## Instructions for the task
Please return each record below exactly, with nothing left out.

## Raw data

-*-*-

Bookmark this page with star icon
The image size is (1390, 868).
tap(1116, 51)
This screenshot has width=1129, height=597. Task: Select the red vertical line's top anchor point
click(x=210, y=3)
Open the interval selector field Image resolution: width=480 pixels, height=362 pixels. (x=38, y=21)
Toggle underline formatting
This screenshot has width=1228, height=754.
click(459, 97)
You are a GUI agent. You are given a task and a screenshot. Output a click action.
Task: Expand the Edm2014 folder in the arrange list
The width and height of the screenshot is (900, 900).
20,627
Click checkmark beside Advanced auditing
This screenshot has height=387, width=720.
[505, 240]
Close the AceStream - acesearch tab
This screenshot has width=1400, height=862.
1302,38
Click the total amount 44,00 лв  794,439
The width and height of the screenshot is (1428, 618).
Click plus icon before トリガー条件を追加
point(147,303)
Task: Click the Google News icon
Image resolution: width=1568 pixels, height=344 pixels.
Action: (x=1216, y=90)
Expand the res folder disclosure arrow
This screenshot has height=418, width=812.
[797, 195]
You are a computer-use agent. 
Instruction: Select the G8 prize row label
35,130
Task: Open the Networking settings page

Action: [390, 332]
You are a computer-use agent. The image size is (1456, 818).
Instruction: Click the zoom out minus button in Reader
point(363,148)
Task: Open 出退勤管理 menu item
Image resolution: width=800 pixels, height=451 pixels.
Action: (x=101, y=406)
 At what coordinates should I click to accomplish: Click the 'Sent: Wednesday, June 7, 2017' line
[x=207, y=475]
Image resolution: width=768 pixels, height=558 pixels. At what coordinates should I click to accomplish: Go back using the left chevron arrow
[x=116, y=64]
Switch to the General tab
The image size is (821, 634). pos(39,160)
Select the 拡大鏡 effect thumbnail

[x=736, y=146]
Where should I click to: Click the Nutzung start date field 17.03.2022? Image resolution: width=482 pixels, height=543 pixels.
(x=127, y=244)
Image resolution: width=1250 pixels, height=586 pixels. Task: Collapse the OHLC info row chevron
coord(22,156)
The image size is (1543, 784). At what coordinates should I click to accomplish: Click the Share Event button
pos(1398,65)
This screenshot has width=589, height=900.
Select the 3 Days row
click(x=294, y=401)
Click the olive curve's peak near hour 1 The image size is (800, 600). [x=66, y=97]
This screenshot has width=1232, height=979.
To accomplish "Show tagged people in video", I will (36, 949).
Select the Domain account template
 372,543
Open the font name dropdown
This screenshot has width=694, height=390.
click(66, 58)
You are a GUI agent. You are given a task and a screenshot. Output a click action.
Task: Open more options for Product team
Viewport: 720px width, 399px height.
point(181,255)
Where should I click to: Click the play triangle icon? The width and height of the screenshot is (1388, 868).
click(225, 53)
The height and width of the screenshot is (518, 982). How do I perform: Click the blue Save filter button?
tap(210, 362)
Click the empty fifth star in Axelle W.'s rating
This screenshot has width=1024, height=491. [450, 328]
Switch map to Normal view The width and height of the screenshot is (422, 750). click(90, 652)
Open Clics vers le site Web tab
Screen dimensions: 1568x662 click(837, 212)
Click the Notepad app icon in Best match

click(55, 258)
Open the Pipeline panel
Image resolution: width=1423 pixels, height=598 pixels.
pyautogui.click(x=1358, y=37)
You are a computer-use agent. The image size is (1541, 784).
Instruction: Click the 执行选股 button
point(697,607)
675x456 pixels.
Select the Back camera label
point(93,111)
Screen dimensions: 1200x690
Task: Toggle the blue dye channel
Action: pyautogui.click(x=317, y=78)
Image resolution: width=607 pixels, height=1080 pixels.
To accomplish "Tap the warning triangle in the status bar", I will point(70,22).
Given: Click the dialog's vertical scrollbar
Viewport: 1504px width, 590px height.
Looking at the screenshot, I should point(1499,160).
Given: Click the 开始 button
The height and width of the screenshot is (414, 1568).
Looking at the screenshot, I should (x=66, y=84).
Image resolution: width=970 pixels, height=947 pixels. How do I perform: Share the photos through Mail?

-*-*-

## Exercise solution
Bookmark this page with star icon
The image size is (1390, 868).
tap(1116, 51)
This screenshot has width=1129, height=597. Task: Select the red vertical line's top anchor point
click(x=210, y=3)
Open the interval selector field Image resolution: width=480 pixels, height=362 pixels. (x=38, y=21)
Toggle underline formatting
This screenshot has width=1228, height=754.
click(459, 97)
You are a GUI agent. You are given a task and a screenshot. Output a click action.
Task: Expand the Edm2014 folder in the arrange list
The width and height of the screenshot is (900, 900).
20,627
Click checkmark beside Advanced auditing
This screenshot has height=387, width=720.
[505, 240]
Close the AceStream - acesearch tab
This screenshot has width=1400, height=862.
1302,38
Click the total amount 44,00 лв  794,439
The width and height of the screenshot is (1428, 618).
Click plus icon before トリガー条件を追加
point(147,303)
Task: Click the Google News icon
Image resolution: width=1568 pixels, height=344 pixels.
Action: (x=1216, y=90)
Expand the res folder disclosure arrow
This screenshot has height=418, width=812.
[797, 195]
You are a computer-use agent. 
Instruction: Select the G8 prize row label
35,130
Task: Open the Networking settings page

Action: [390, 332]
You are a computer-use agent. The image size is (1456, 818).
Instruction: Click the zoom out minus button in Reader
point(363,148)
Task: Open 出退勤管理 menu item
Image resolution: width=800 pixels, height=451 pixels.
Action: (x=101, y=406)
 At what coordinates should I click to accomplish: Click the 'Sent: Wednesday, June 7, 2017' line
[x=207, y=475]
Image resolution: width=768 pixels, height=558 pixels. At what coordinates should I click to accomplish: Go back using the left chevron arrow
[x=116, y=64]
Switch to the General tab
The image size is (821, 634). pos(39,160)
Select the 拡大鏡 effect thumbnail

[x=736, y=146]
Where should I click to: Click the Nutzung start date field 17.03.2022? Image resolution: width=482 pixels, height=543 pixels.
(x=127, y=244)
Image resolution: width=1250 pixels, height=586 pixels. Task: Collapse the OHLC info row chevron
coord(22,156)
The image size is (1543, 784). At what coordinates should I click to accomplish: Click the Share Event button
pos(1398,65)
This screenshot has width=589, height=900.
Select the 3 Days row
click(x=294, y=401)
Click the olive curve's peak near hour 1 The image size is (800, 600). [x=66, y=97]
This screenshot has width=1232, height=979.
To accomplish "Show tagged people in video", I will (36, 949).
Select the Domain account template
 372,543
Open the font name dropdown
This screenshot has width=694, height=390.
click(66, 58)
You are a GUI agent. You are given a task and a screenshot. Output a click action.
Task: Open more options for Product team
Viewport: 720px width, 399px height.
point(181,255)
Where should I click to: Click the play triangle icon? The width and height of the screenshot is (1388, 868).
click(225, 53)
The height and width of the screenshot is (518, 982). How do I perform: Click the blue Save filter button?
tap(210, 362)
Click the empty fifth star in Axelle W.'s rating
This screenshot has width=1024, height=491. [450, 328]
Switch map to Normal view The width and height of the screenshot is (422, 750). click(90, 652)
Open Clics vers le site Web tab
Screen dimensions: 1568x662 click(837, 212)
Click the Notepad app icon in Best match

click(55, 258)
Open the Pipeline panel
Image resolution: width=1423 pixels, height=598 pixels.
pyautogui.click(x=1358, y=37)
You are a computer-use agent. The image size is (1541, 784).
Instruction: Click the 执行选股 button
point(697,607)
675x456 pixels.
Select the Back camera label
point(93,111)
Screen dimensions: 1200x690
Task: Toggle the blue dye channel
Action: pyautogui.click(x=317, y=78)
Image resolution: width=607 pixels, height=1080 pixels.
To accomplish "Tap the warning triangle in the status bar", I will point(70,22).
Given: Click the dialog's vertical scrollbar
Viewport: 1504px width, 590px height.
Looking at the screenshot, I should point(1499,160).
Given: Click the 开始 button
The height and width of the screenshot is (414, 1568).
Looking at the screenshot, I should (x=66, y=84).
Image resolution: width=970 pixels, height=947 pixels. How do I perform: Share the photos through Mail?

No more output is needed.